Thermocouples, resistance temperature detectors (RTDs), and thermistors are the most common temperature sensors for electronic circuits (Fig. 1). Mostly used in industrial measurement and control, they produce analog signal outputs that must be digitized before they’re placed into computer circuits. Semiconductor IC sensors, another common technology, dominate pc boards. They’re available with analog as well as digital outputs. Besides their relatively smaller physical size, they’re much more amenable for use in digital electronic circuitry, since they can be fabricated on the same piece of silicon where other electronic functions reside (see “Typical Characteristics Of Contact Temperature Sensors” at www.electronicdesign.com, Drill Deeper 18912).
“Choosing the right sensor type and understanding its thermodynamic properties as they relate to its mounting and use are the two critical issues that determine the success or failure of the temperature sensor’s application,” says Jim Williams, senior scientist at Linear Technology Corp.
“Packaging and mounting of a sensor are crucial, no matter what type of sensor is used. The most common problem designers encounter is properly mounting the sensor to the measurand for optimal thermal performance,” he says.
THERMOCOUPLES
Thermocouples are the most commonly used devices for temperature measurement. They operate via the Seebeck Effect in which two dissimilar metals, welded or joined together at one end, produce a voltage output at the two open ends of the metals for a given temperature. That temperature is measured at the point where the two metals are joined. A thermocouple’s output voltage increases as the temperature rises.
Widely used in industrial applications, their ruggedness, accuracy, and very wide temperature range are key attributes. “We still see a lot of thermocouples in heating, ventilation, and air-conditioning (HVAC) applications, an area where semiconductor IC temperature sensors are trying to compete,” says Susan Pratt, an applications engineer with Analog Devices.
Thermocouples are flexible—they can be constructed in just about any manner and from many materials to suit any application. They feature many advantages over other temperature sensor types.
For example, they’re very rugged, inexpensive, and highly responsive. They don’t require any excitation source. And best of all, they feature the broadest temperature range of all contact- type sensors.
Type J or iron-constantan (constantan is alloy of copper and nickel) thermocouples are the most widely used devices for thermocouple calibration. Other popular versions include types B, E, K, R, S, T, and N. The Instrument Society of America (ISA) compiled the standard ISA thermocouple calibration table.
However, thermocouples are “tip” sensitive, measuring temperature at a very small point of reference. Their outputs are also quite nonlinear, which means they require external linearization in the form of cold-junction compensation. Cold-junction compensation is crucial if accurate temperature measurements are needed.
Also, the thermocouple output voltages are quite low, in the tens to hundreds of microvolts, requiring careful wiring layout techniques to minimize noise and drift. One way to reduce noise is to place resistors in series with the thermocouple and a capacitor across the thermocouple leads to form a filter.

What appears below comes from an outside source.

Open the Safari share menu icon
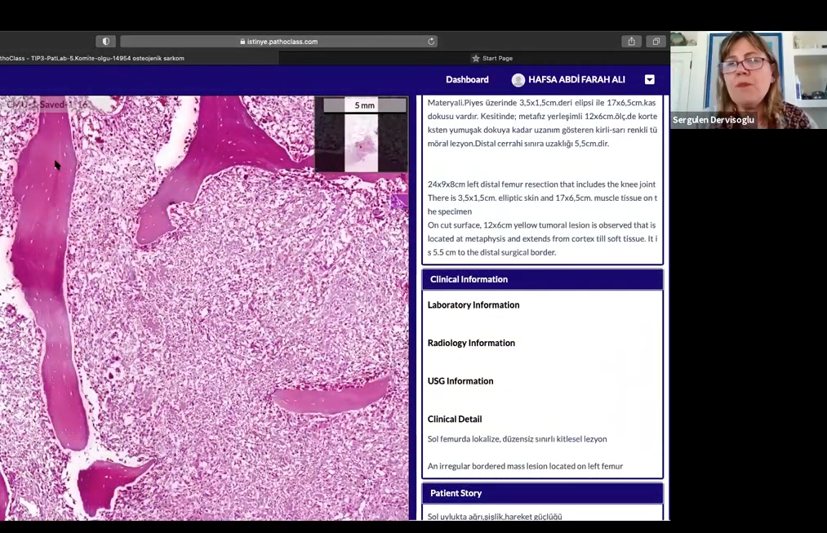The height and width of the screenshot is (533, 827). click(631, 42)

One common mistake with thermocouples is to use copper from the thermocouple connection to the measurement device. This introduces another thermocouple in the measurement process.
RTDS
For the most accuracy and stability, try an RTD. Most RTDs use platinum (in wire or film form) wound on a small ceramic tube, though some are made from nickel, a nickel/iron alloy, or copper.

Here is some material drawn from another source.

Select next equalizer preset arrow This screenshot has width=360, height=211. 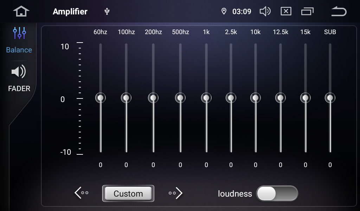[176, 193]
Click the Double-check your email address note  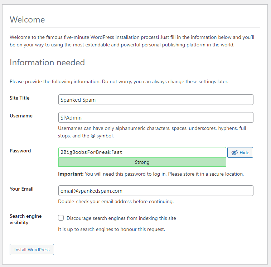pyautogui.click(x=116, y=201)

Also, RTDs are very stable and offer fairly good linear outputs. A platinum RTD can be thermally shocked from boiling water to liquid nitrogen (–195°C) 50 times with a resulting error of less than 0.02°C. Typical RTD stabilities are on the order of ±0.5°C/year. But they do require some linearization circuitry, typically via a lookup table in a microcontroller, to correct for some nonlinearities.
RTDs are more expensive than thermistors and thermocouples, though. They require a current source to operate (a current that causes self-heating). And, they feature a low resistance-value change to temperature change, as an RTD might change by just 0.1 O in response to a 1°C change in temperature.
Because RTDs are self-heating devices, measurement inaccuracies can occur if the RTD self-heats under the test current. In general, currents should be kept to 1 mA or less. Self-heating errors can also be reduced by using an extremely low bias current or a 10% duty-cycle current instead of a constant bias. Too low a bias, however, introduces some noise that can affect the RTD’s measurements. Nonetheless, designers can minimize this noise by using differential, ungrounded, and shielded RTDs.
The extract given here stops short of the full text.